[Stored items]
§

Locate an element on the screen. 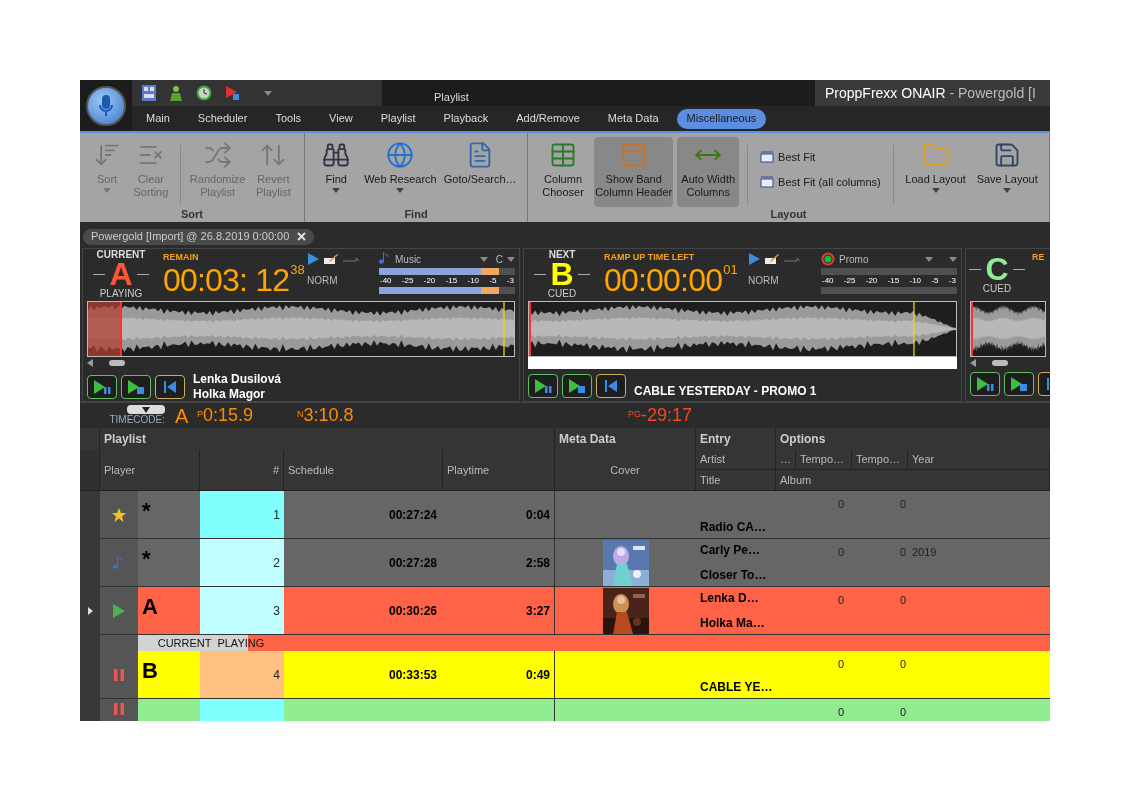 The width and height of the screenshot is (1122, 793). category-label: Promo is located at coordinates (854, 260).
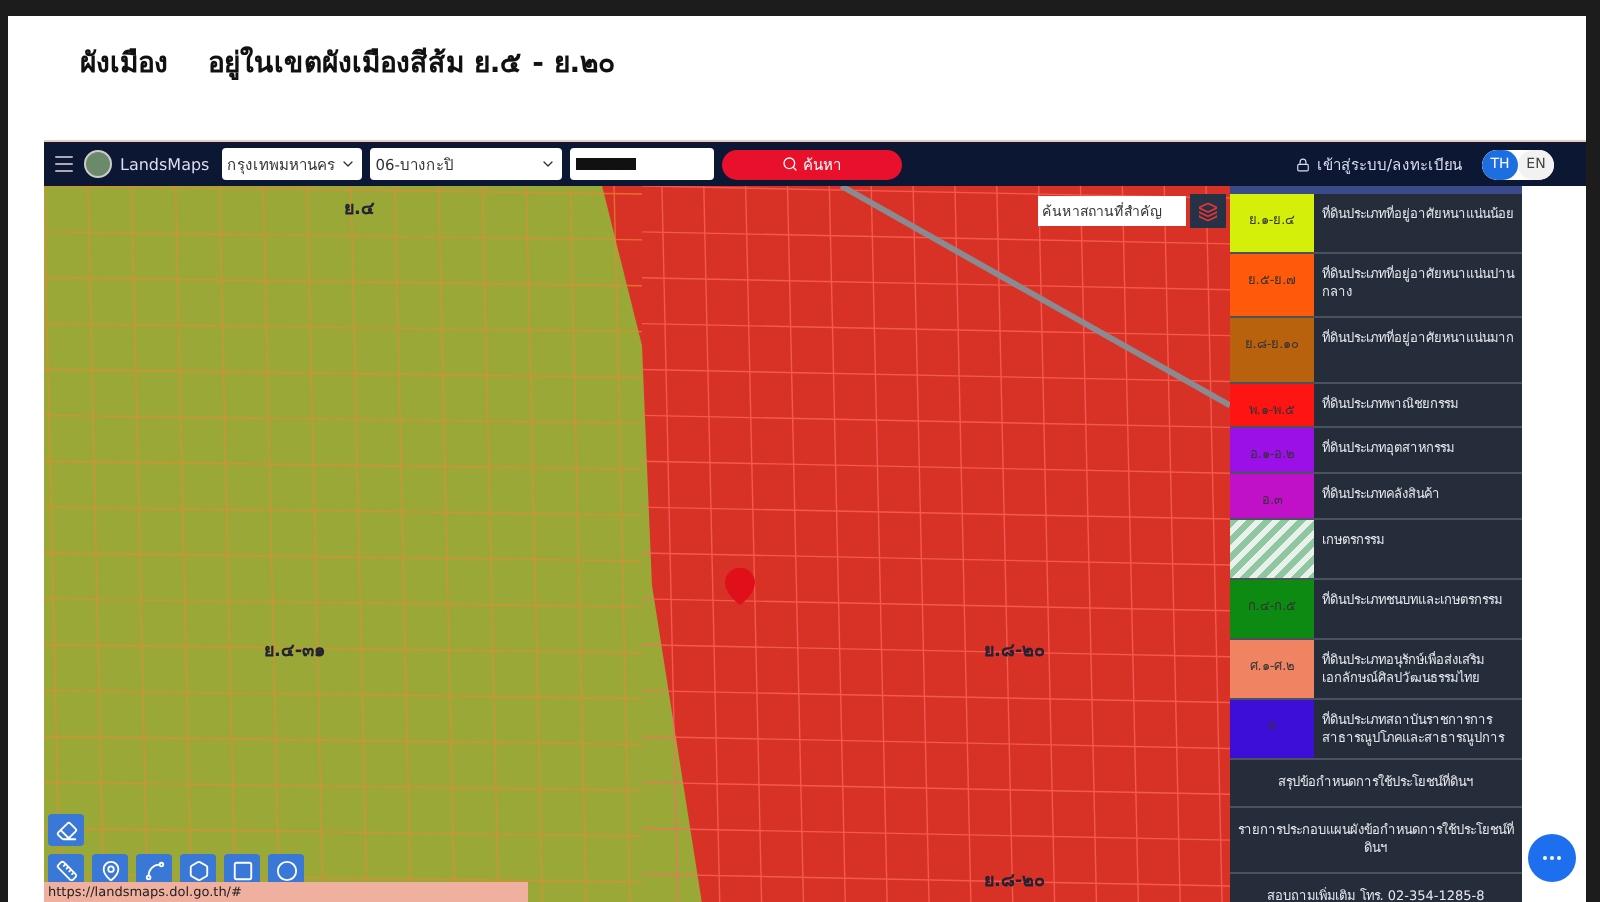 The height and width of the screenshot is (902, 1600). I want to click on zone-label: ย.๔-๓๑, so click(296, 652).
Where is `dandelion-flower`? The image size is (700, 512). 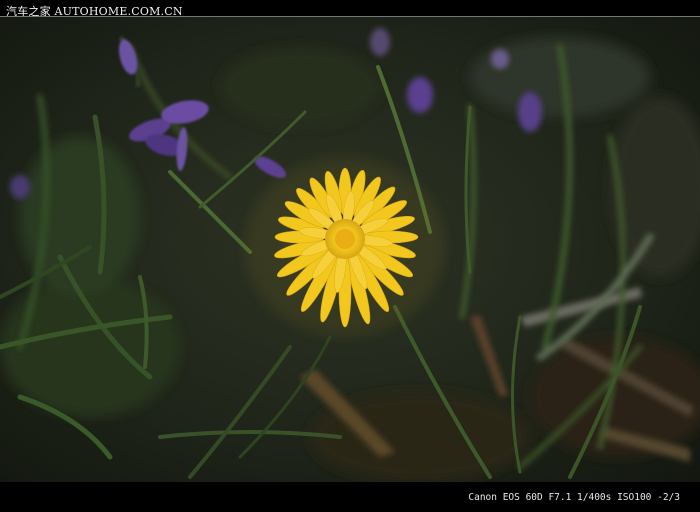
dandelion-flower is located at coordinates (345, 247).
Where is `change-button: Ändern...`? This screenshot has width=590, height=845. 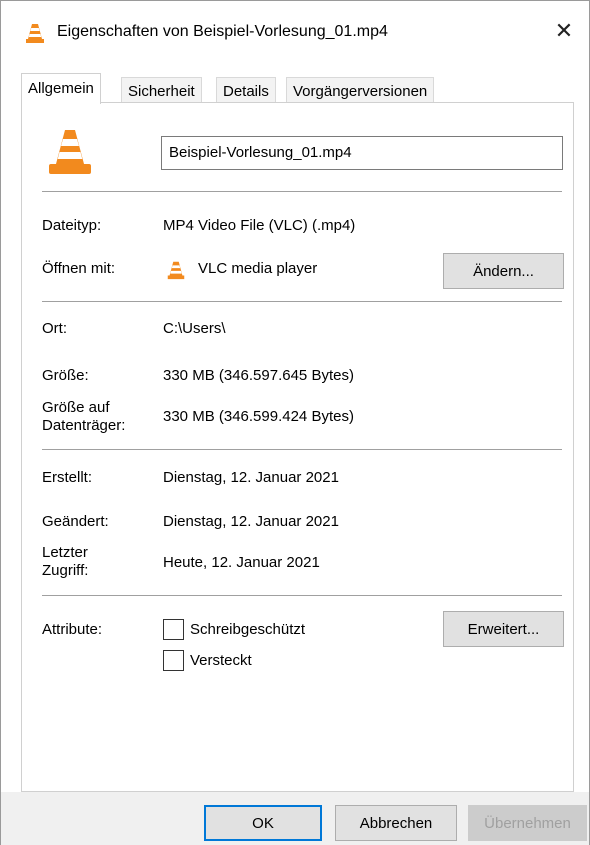 change-button: Ändern... is located at coordinates (504, 271).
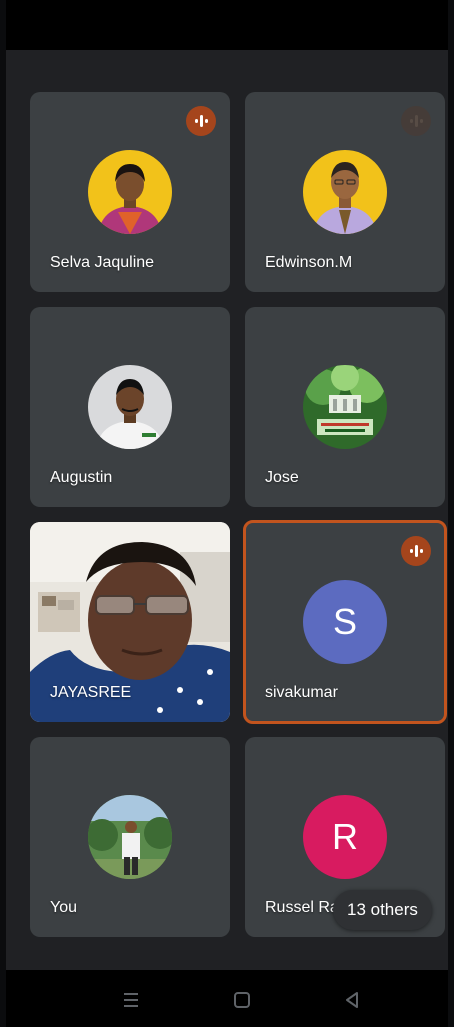 The image size is (454, 1027). Describe the element at coordinates (309, 262) in the screenshot. I see `participant-name: Edwinson.M` at that location.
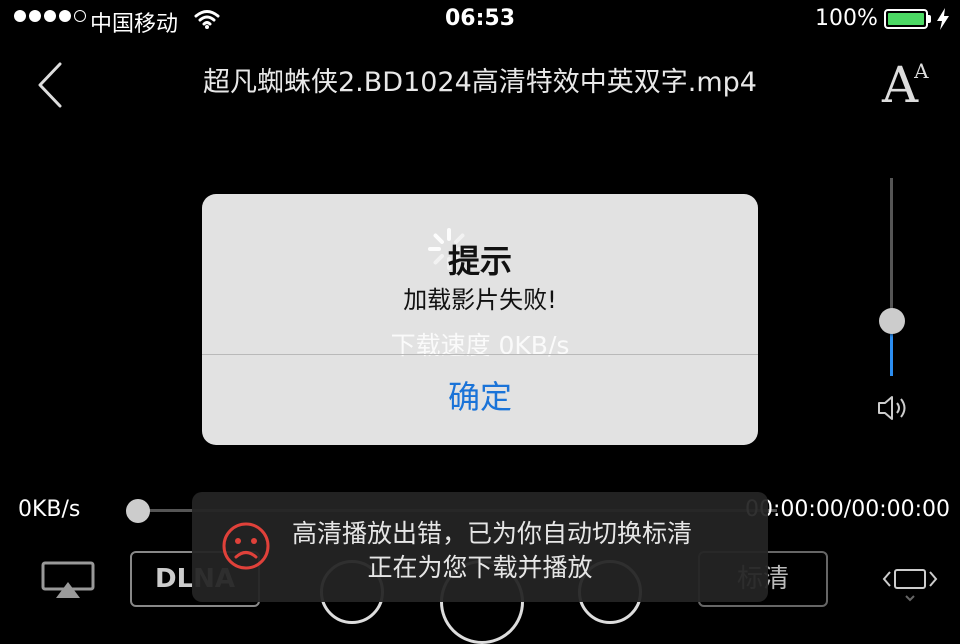 The height and width of the screenshot is (644, 960). Describe the element at coordinates (480, 568) in the screenshot. I see `toast-message-line2: 正在为您下载并播放` at that location.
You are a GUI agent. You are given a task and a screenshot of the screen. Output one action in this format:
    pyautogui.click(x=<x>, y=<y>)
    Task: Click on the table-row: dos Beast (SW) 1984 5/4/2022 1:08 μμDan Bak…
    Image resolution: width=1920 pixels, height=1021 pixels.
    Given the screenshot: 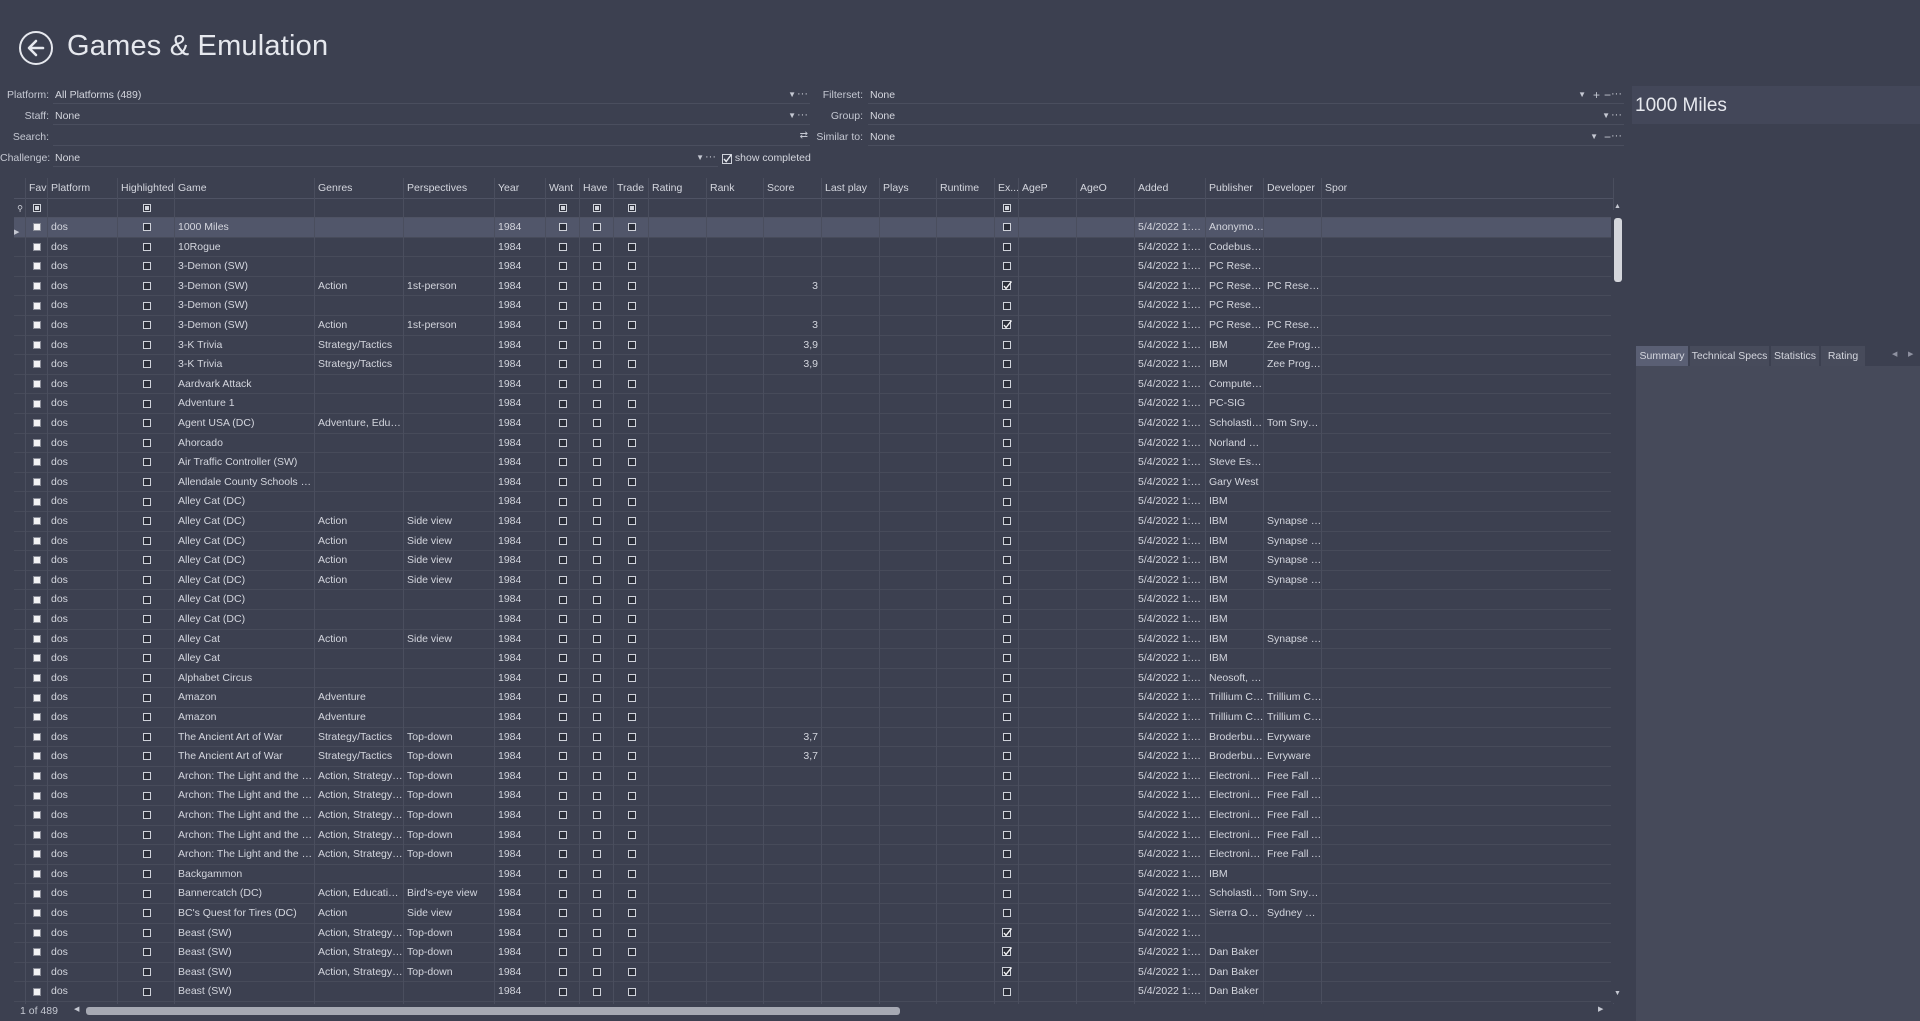 What is the action you would take?
    pyautogui.click(x=814, y=992)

§

§ Work to be completed
Can you quote the listing lines between the line containing "You are a GUI" and the line containing "Task: Click on", inclusive, reproducing them verbatim?

§ Result
You are a GUI agent. You are given a task and a screenshot of the screen. Output one action in this format:
    pyautogui.click(x=<x>, y=<y>)
    Task: Click on the table-row: dos Beast (SW) 1984 5/4/2022 1:08 μμDan Bak…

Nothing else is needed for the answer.